Accueil Cybersécurité Prévention de l’hameçonnage en entreprise ou l’erreur érigée en art

Prévention de l’hameçonnage en entreprise ou l’erreur érigée en art

Avis d’expert, par Simon Vernon, Chercheur en sécurité, SANS Institute

« Nous serons bientôt en 2021, mais nous mordons encore à l’hameçon : nous n’apprenons pas de nos erreurs. » Partant de ce constat, Simon Vernon, chercheur émérite en sécurité à SANS Institute, nous explique pourquoi les attaques de phishing ne sont pas près de disparaître.

J’ai l’expérience des deux côtés de l’hameçonnage.

En défense dans les Blue Teams, j’ai vu des rançongiciels fermer des écoles, des programmes malveillants mettre à mal des entreprises, et des données volées en vente sur le dark web. À chaque fois, tout a commencé par une campagne d’hameçonnage qui poussait les utilisateurs à cliquer sur un lien malveillant.

Missionné au sein de Red Teams qui mettent les entreprises à l’épreuve, j’ai conçu des campagnes d’hameçonnage afin de sensibiliser les employés ; j’ai aussi validé des mesures techniques visant à endiguer le flot des messages d’hameçonnage et démontré les techniques de manipulation des pirates.

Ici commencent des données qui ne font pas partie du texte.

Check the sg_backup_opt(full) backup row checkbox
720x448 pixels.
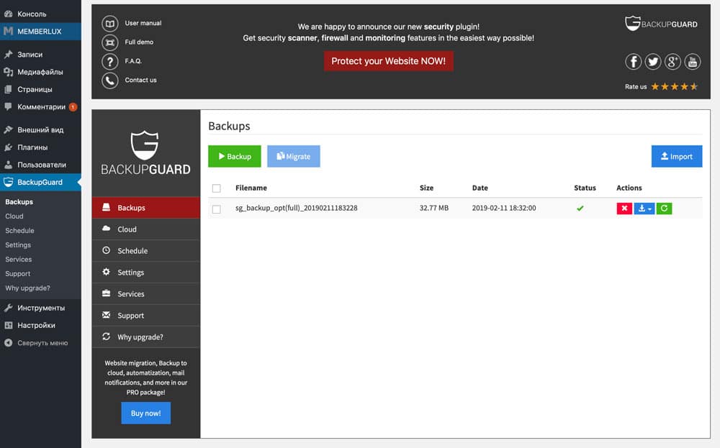pyautogui.click(x=217, y=209)
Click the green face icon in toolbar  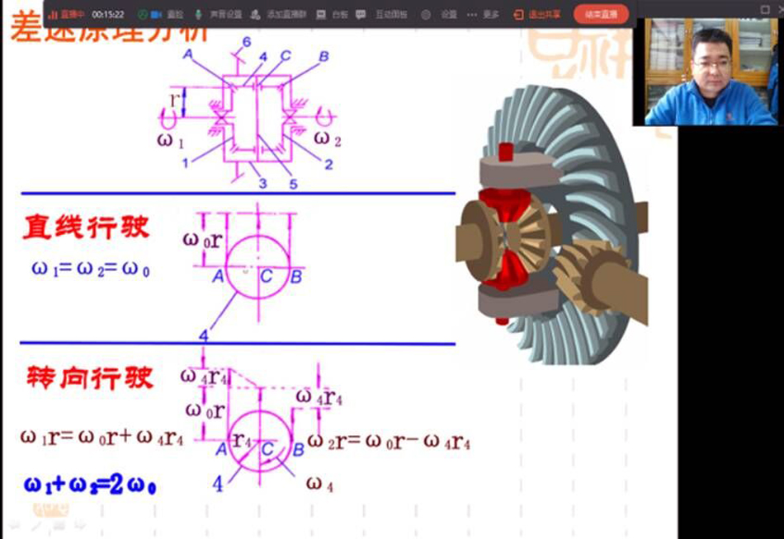(x=142, y=14)
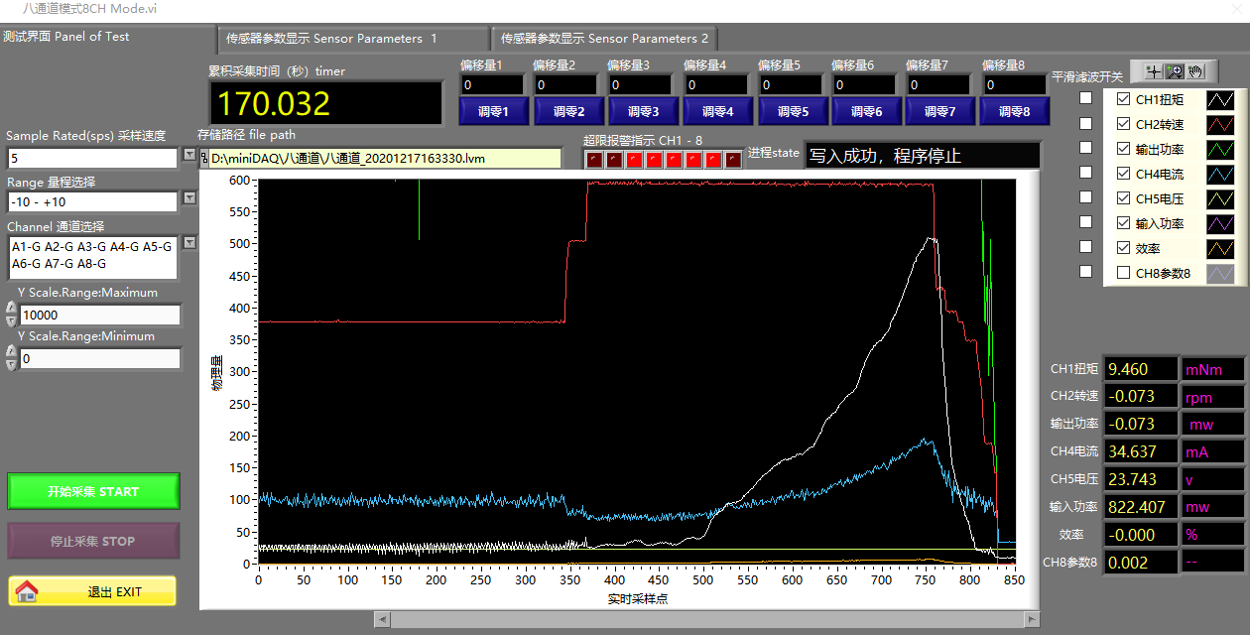Click the CH4电流 blue plot line icon
The height and width of the screenshot is (635, 1250).
click(x=1220, y=174)
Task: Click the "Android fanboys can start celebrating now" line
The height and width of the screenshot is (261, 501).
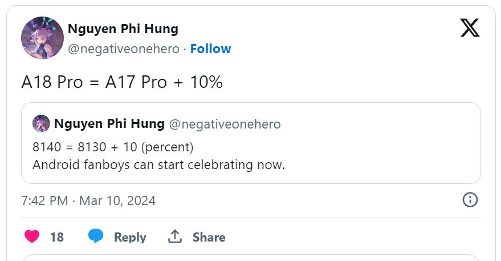Action: (158, 165)
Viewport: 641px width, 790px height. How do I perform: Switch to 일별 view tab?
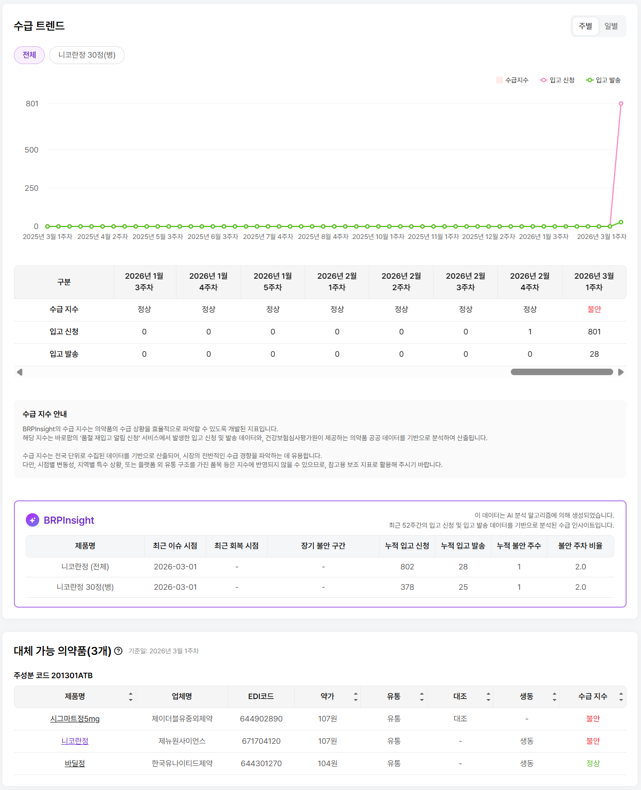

Ce qui me surprend toujours, c’est la facilité à imiter ou contourner les sécurités. J’ai ainsi pu envoyer des emails en me faisant passer pour l’organisme légitime simplement en intervertissant des lettres ou en utilisant des caractères obscurs. Dans ces tests, j’ai utilisé plusieurs fois les véritables domaines de messagerie de grandes organisations, et en l’absence de mesures de prévention des imitations, les messages ont été remis à leurs destinataires.

Il n’en faut souvent pas plus pour convaincre les utilisateurs de cliquer sur les liens que j’ai créés, ce qui aboutit inévitablement à une compromission.

Nous serons bientôt en 2021, mais nous mordons encore à l’hameçon. Pourquoi n’apprenons-nous pas de nos erreurs ?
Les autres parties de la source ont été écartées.